- [PROBLEM STATEMENT]:
From the line that includes "Instruction: Rotate the PDF page clockwise" to the last line of the data, quote each line precisely; both boundary lines belong in the answer.
*** Opening INPUT DATA ***
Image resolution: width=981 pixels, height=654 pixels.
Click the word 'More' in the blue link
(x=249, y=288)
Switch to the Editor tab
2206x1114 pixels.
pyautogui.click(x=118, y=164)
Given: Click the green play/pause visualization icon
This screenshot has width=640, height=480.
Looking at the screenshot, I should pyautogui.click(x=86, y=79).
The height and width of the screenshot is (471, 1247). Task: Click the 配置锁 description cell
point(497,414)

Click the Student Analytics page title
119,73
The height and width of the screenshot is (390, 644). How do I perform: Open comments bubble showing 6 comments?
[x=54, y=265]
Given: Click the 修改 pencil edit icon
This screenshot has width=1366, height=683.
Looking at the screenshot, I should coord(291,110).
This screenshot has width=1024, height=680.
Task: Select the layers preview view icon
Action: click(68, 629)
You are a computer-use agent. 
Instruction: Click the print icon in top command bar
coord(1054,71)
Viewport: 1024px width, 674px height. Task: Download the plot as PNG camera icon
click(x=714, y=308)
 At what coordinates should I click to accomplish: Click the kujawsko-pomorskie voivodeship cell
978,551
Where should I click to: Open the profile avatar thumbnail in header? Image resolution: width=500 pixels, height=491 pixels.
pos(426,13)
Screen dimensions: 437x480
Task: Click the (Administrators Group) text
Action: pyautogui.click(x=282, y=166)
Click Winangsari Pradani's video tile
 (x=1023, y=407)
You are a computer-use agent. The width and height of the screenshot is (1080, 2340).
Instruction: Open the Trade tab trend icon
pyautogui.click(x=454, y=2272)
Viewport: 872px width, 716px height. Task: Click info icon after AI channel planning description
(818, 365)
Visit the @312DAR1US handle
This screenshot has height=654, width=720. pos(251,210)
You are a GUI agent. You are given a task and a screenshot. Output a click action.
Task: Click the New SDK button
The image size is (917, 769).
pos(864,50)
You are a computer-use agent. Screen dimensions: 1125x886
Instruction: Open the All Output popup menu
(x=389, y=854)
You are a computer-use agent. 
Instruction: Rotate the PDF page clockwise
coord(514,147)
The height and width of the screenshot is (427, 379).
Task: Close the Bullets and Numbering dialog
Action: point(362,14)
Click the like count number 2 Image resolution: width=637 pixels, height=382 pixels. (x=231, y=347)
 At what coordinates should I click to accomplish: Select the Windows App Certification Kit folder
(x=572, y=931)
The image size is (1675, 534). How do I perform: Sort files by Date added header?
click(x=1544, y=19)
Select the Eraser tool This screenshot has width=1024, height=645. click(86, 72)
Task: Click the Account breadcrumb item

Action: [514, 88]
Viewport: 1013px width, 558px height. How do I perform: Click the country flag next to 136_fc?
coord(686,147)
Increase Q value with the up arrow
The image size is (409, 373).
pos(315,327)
*** Closing INPUT DATA ***
- [FINISHED TASK]:
Instruction: Rotate the PDF page clockwise
coord(514,147)
The height and width of the screenshot is (427, 379).
Task: Close the Bullets and Numbering dialog
Action: point(362,14)
Click the like count number 2 Image resolution: width=637 pixels, height=382 pixels. (x=231, y=347)
 At what coordinates should I click to accomplish: Select the Windows App Certification Kit folder
(x=572, y=931)
The image size is (1675, 534). How do I perform: Sort files by Date added header?
click(x=1544, y=19)
Select the Eraser tool This screenshot has width=1024, height=645. click(86, 72)
Task: Click the Account breadcrumb item

Action: [514, 88]
Viewport: 1013px width, 558px height. How do I perform: Click the country flag next to 136_fc?
coord(686,147)
Increase Q value with the up arrow
The image size is (409, 373).
pos(315,327)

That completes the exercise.